In his poem “The Theologian's Tale”, Henry Wadsworth Longfellow captured the nature of the relationship between two people while one of them awaits the other's answer to a marriage proposal.
He described them, their situation and perhaps the human condition generally, in nautical terms (Master of the Rolls speech: Hamburg lecture— 9 July 9, 2012).
For him they were,
“Ships that pass in the night, and speak each other in passing,
Only a signal shown and a distant voice in the darkness;
So on the ocean of life, we pass and speak one another,
Only a look and a voice, then darkness again and a silence.”
For a long time, this happened to be the case in India, the two ships— academia and the legal system— oft passed each other in the dark and spoke only with a look and a voice. Lord Roger of Earlsbury, a judge of the UK Supreme Court, writing in the University of Queensland Law Journal notes that this is not usually the case.
Often, constitutional courts grapple with challenging legal questions that judges may not be best equipped to answer: their training is in deciding issues, not in theorising and conceptualising.
The interaction of these two skill sets has the potential of raising the bar of legal reasoning by several notches. Prof. Basheer’s iconic intervention in Novartis is a case in point, as is Prof. Amita Dhandha in Rajive Raturi versus Union of India.

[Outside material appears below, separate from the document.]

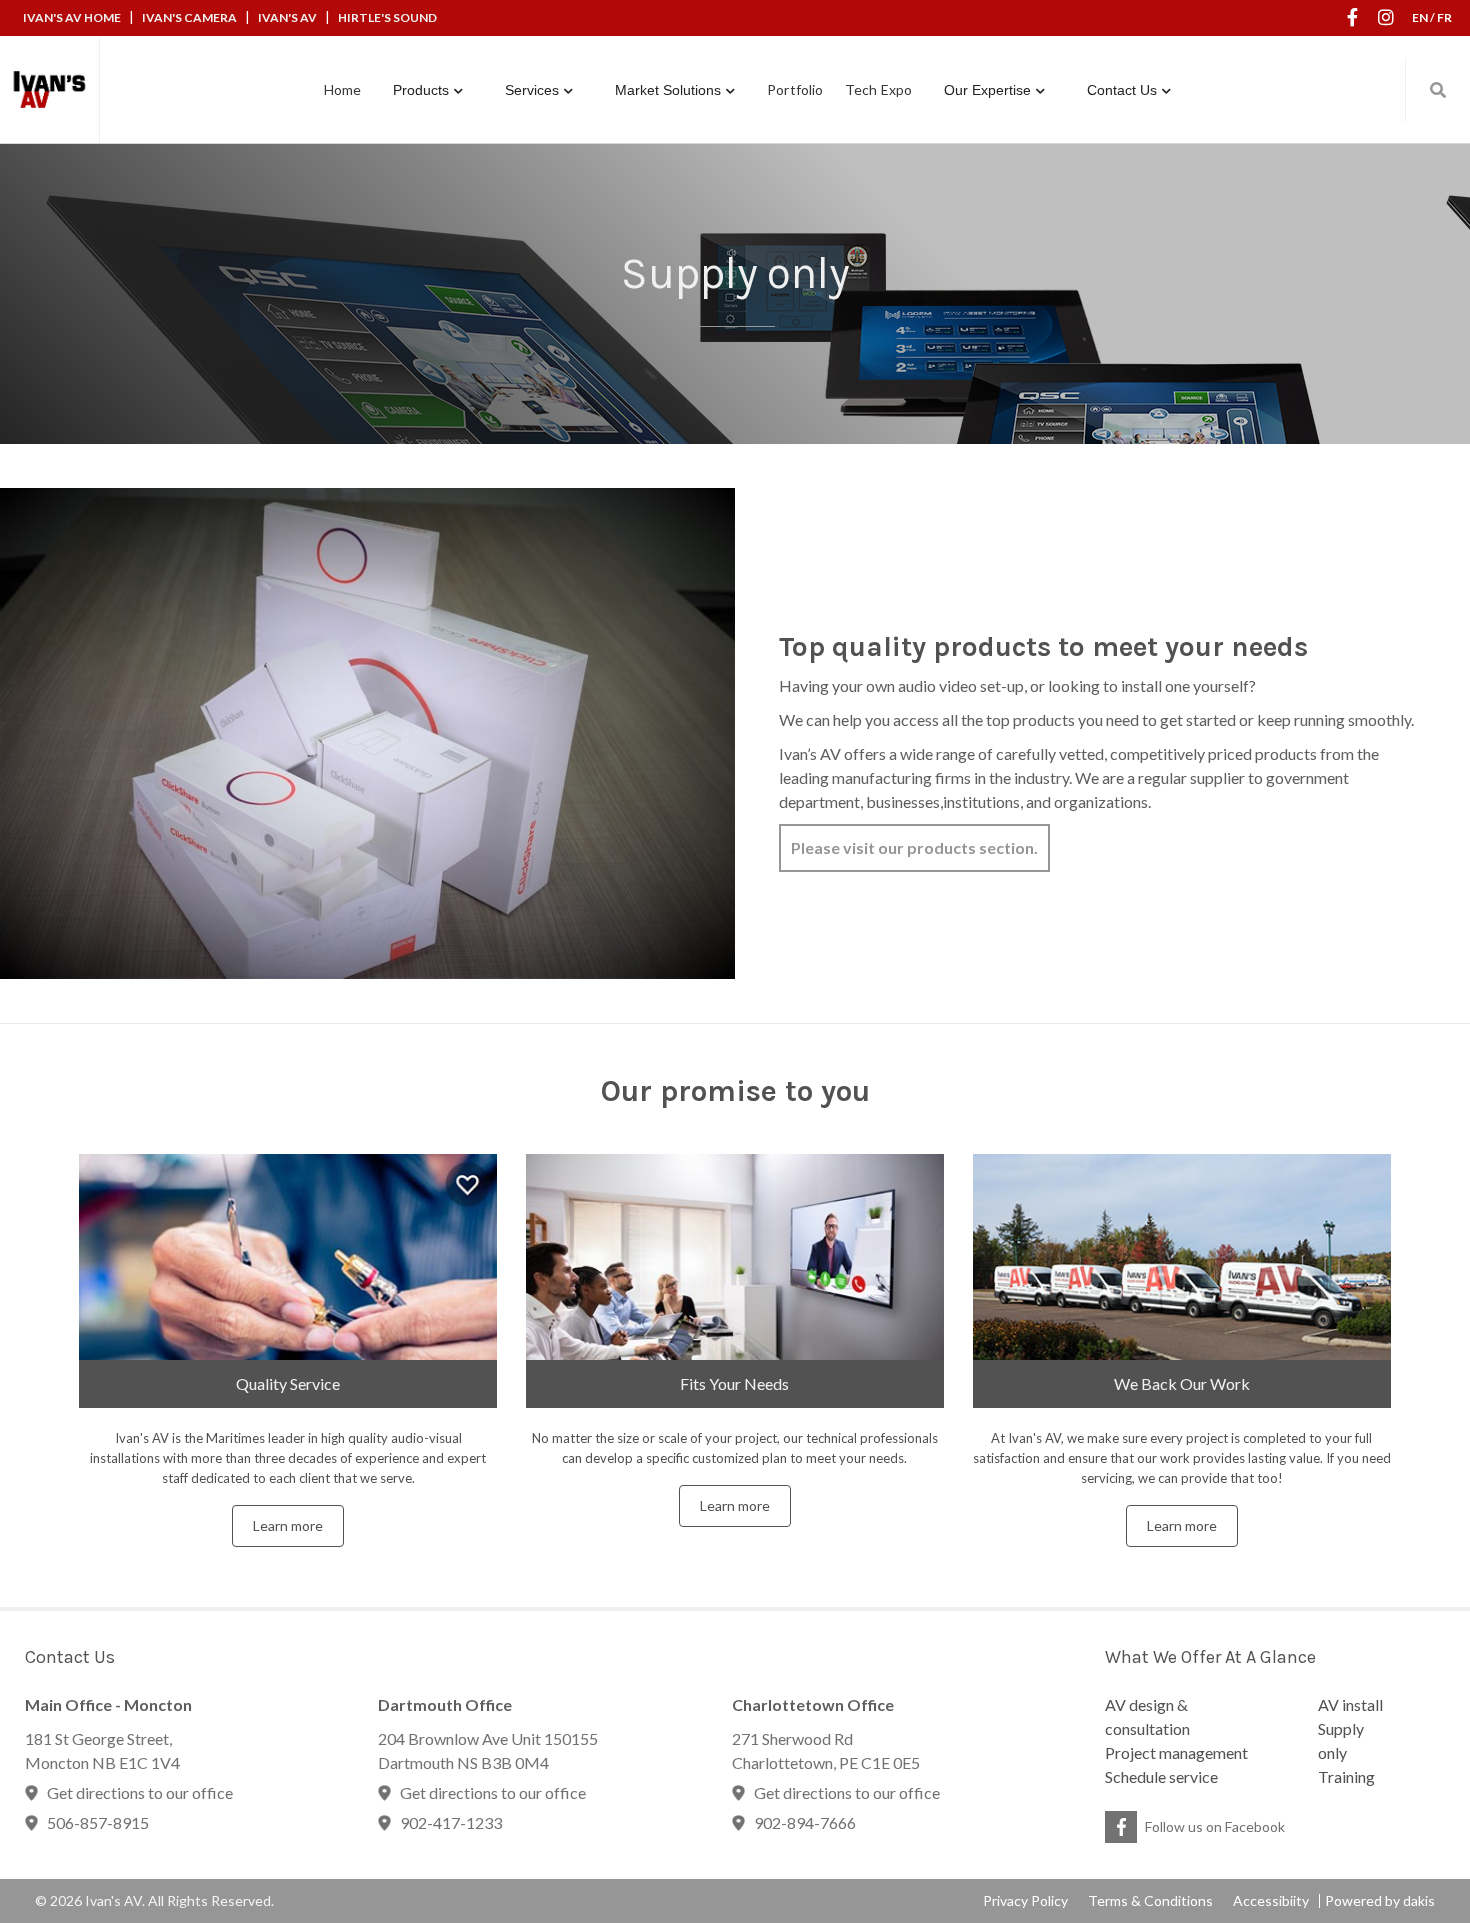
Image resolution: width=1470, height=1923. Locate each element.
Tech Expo (878, 89)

The Constitution of India allows the appointment of distinguished jurists as judges of constitutional courts but we are yet to make any such appointments. Involving jurists to assist courts in tackling complex legal issues can bring in a refreshing perspective.
A core occupation of a law professor is to teach and push the frontiers of knowledge through research and scholarly engagements. But they have much more to offer provided the system gives them the right opportunities. Do India’s judiciary and the executive employ the expertise of law professors?
The examples of their doing so are sporadic. Prof. Upendra Baxi, our guest of honour, has voluntarily intervened in matters of importance, compelling courts to take them up, including the famous Mathura rape case.